Coronavirus more lethal to men
By Maria Kandjungu
A S Covid-19 cases mount in Namibia, data shows the virus is becoming prevalent in men and killing more of them compared to women, a situation which according to health minister Dr Kalumbi Shangula, is puzzling.
Covid-19 reports by the health ministry show that the surge in cases particularly in Windhoek has seen males suffer drastically making up 68 percent of the country’s death toll which as of early this week stood at 37.
Data collected by the Ministry of Health also shows that of the 37 Covid-related fatalities recorded by Monday afternoon, 25 were men and 12 were women.
Daily Covid-19 update by the health ministry further shows more males testing positive as compared to females as over the past three weeks (July 26 – August 18) the country had 2 777 new infections, of which over 60 percent were male.
“There is no scientific or medical reason we are able to provide now. We are also just puzzled about it because at the beginning more females were testing positive than males,” Shangula said adding that at the time, his ministry thought that this was because women were more involved in everyday trade compared to men.
“You see more women selling along the streets and we thought those may be some of the contributing factors and also obviously because they make up a larger number of the population but that shifted and men took over. We are now seeing a wide gap, and the infection rate seems to be higher among males and there is nothing we can say now on why that is the case,” the minister said.
The data may be disturbing but should not come entirely as a surprise, as while there seems to be no scientifically proven reason why more men are getting infected by the virus as compared to females. Reports China, Italy and Ameriva where men were infected with Covid-19 and succumbed to it at higher rates than women.
Former health minister and physician, Dr Richard Kamwi said there is a need for local research to be done to determine why men are seemingly at higher risk of the pandemic.
“As a researcher, I believe in well documented and statistically proven facts, so I think we need to do our homework in this regard and find what maybe the underlying factors and not just depend on speculation,” Kamwi said adding that while it is challenging to give a blanket reason as to why males are at a higher risk, their lifestyle and socialisation may be a contributing factor.
“Those that are known to wonder aimlessly are male, so frankly speaking men are most vulnerable to Covid-19 because of their lifestyle or the way they live. If you walk into a bar, you typically find more men.
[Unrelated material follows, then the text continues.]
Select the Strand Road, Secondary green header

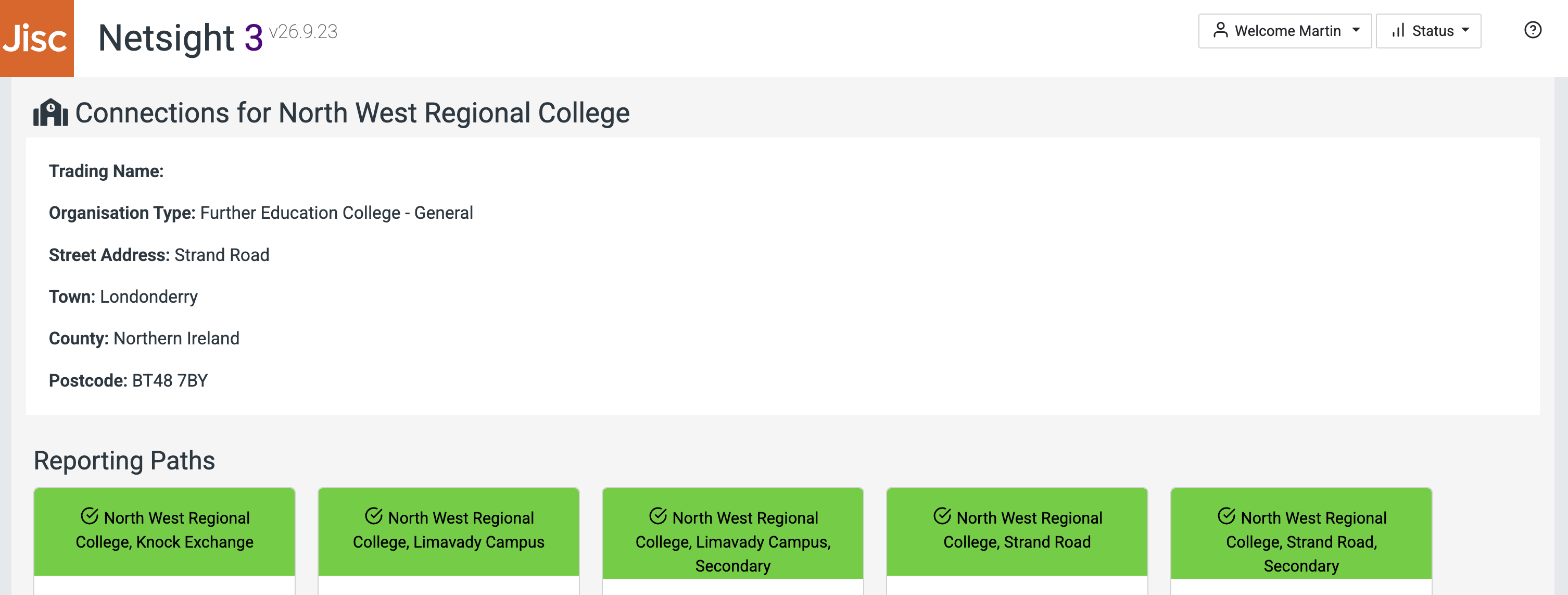1301,533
With the new generation there may be competition, but I would associate it to their lifestyles,” Kamwi concluded.
Hilary Njenge, an epidemiologist representing the World Health Organisation (WHO) in Namibia said it is too early to conclude why males seem to be at risk.
“There are a lot of factors at play and I must say cases in Namibia are still few for us to conclude … the virus has only just started here so the infection rate can change.”
Njenge said a number of factors could however be attributed to the huge shift and research needs to be properly conducted.
“There is a need for more research to look at factors of socialisation in terms of who is still going to crowded places. Also look at which sectors and regions are most affected in relation to the genders. Underlying health issues that lead to fatality also need to be looked at in terms of which gender mostly has such conditions and also pay attention to how the situation is in other countries so we can draw a well-informed conclusion”.